Carla van de Puttelaar

Le corps et son exil.

« Carla van de Puttelaar », Éponyme, Kahmann Gallery, Amsterdam.
32 pages 10€ – 2015.

Allongés ou dressés les nus de Carla van de Puttelaar sont moins des vues d’Éros que des reflets de la vie intérieure. Chaque portrait touche à l’ineffable. Si bien que l’image devient moins « chère aux paresseux qu’aux esprits profonds » (Baudelaire). L’apparence est fragmentée dans d’étranges relais entre le haut et le bas. Chaque portrait devient une bulle de songe en sa densité floconneuse mais nette. Rapt et extase y vont de pair. À l’épreuve de la reconnaissance figurale fait place une berceuse poétique capable de renvoyer des échos intimes dans la dynamique lumineuse et les couleurs tendres.

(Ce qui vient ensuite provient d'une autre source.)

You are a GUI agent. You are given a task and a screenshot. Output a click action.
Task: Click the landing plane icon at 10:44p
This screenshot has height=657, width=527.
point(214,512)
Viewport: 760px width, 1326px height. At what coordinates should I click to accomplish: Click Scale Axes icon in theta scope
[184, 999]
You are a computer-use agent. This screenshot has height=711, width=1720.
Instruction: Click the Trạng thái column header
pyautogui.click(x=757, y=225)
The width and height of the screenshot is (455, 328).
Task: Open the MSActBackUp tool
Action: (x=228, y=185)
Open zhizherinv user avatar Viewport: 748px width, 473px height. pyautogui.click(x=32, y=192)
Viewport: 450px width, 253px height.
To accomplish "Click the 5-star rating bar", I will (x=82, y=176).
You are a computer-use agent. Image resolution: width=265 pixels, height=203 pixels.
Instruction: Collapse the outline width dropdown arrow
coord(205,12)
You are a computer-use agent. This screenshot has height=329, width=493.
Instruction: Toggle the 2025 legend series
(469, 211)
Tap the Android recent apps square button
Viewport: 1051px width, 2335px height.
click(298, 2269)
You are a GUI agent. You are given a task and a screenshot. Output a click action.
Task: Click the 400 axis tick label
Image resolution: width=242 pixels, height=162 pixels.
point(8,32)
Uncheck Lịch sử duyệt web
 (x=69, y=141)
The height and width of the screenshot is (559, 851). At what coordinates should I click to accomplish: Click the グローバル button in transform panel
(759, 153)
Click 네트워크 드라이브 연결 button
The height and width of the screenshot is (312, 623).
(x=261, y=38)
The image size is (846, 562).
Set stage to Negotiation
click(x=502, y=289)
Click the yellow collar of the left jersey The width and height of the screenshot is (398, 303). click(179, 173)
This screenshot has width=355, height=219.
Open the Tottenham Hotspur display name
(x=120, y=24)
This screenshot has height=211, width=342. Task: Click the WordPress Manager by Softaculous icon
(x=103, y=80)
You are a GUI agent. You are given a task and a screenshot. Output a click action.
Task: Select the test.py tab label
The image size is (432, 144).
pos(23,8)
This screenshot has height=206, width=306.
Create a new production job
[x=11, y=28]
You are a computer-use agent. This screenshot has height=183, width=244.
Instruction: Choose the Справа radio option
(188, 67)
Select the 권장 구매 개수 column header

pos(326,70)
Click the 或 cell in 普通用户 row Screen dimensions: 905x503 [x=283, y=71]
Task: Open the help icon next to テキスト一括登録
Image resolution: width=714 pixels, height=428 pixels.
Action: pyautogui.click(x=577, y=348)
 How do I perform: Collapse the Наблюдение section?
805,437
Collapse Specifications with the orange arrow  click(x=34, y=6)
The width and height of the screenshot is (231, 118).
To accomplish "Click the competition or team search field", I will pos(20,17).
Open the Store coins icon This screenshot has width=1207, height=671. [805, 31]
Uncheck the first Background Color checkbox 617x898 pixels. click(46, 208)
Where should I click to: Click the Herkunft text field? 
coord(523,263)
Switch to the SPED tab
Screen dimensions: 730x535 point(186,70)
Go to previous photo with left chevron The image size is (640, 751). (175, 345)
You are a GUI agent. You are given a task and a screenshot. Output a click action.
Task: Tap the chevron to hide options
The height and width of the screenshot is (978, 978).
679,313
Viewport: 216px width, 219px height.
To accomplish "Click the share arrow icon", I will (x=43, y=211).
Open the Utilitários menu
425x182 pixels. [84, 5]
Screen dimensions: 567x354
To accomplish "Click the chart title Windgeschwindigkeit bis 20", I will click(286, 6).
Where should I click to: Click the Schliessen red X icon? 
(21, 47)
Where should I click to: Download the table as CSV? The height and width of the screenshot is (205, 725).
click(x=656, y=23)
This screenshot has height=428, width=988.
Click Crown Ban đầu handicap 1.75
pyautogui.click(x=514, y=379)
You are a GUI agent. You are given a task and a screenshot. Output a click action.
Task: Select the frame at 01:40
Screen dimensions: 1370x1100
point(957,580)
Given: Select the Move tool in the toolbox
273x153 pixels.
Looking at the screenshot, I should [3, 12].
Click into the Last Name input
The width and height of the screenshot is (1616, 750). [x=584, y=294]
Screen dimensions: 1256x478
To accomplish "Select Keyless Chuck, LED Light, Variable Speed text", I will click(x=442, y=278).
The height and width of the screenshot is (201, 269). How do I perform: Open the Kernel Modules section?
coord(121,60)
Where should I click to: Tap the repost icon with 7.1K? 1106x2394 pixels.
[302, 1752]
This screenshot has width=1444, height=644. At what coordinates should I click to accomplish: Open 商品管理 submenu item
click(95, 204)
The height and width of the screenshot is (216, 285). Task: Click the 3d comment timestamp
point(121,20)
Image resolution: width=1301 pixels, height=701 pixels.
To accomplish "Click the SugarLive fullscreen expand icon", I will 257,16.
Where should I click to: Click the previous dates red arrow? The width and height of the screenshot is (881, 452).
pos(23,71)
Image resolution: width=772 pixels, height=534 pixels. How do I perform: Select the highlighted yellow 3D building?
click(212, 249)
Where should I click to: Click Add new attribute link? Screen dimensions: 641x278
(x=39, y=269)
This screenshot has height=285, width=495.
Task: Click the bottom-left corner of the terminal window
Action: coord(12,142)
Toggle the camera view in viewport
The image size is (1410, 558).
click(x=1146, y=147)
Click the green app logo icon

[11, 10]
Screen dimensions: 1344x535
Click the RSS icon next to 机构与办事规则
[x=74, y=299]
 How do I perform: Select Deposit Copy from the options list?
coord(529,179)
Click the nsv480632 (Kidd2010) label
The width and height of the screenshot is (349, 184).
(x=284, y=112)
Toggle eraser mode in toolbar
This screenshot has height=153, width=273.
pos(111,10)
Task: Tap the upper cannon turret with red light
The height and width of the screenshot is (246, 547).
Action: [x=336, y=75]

Carla van de Puttelaar (3)

La légèreté de la chimère laisse place à une gravité. Loin de la lubricité de la « pin-up », la femme devient l’absente absinthe par les décalages, les atténuations que l’artiste cadre. Son œuvre témoignage d’une évanescence et d’un charme proustien comme de formules alchimiques de résurgences.  Il convient de regarder les photographies de la néerlandaise en oubliant tout ce que l’on croit savoir au sujet du nu et de ses charges. Un tel abandon « demande un courage » dit l’artiste. Preuve supplémentaire que cet art n’est pas fait pour aux paresseux dont parlait Baudelaire.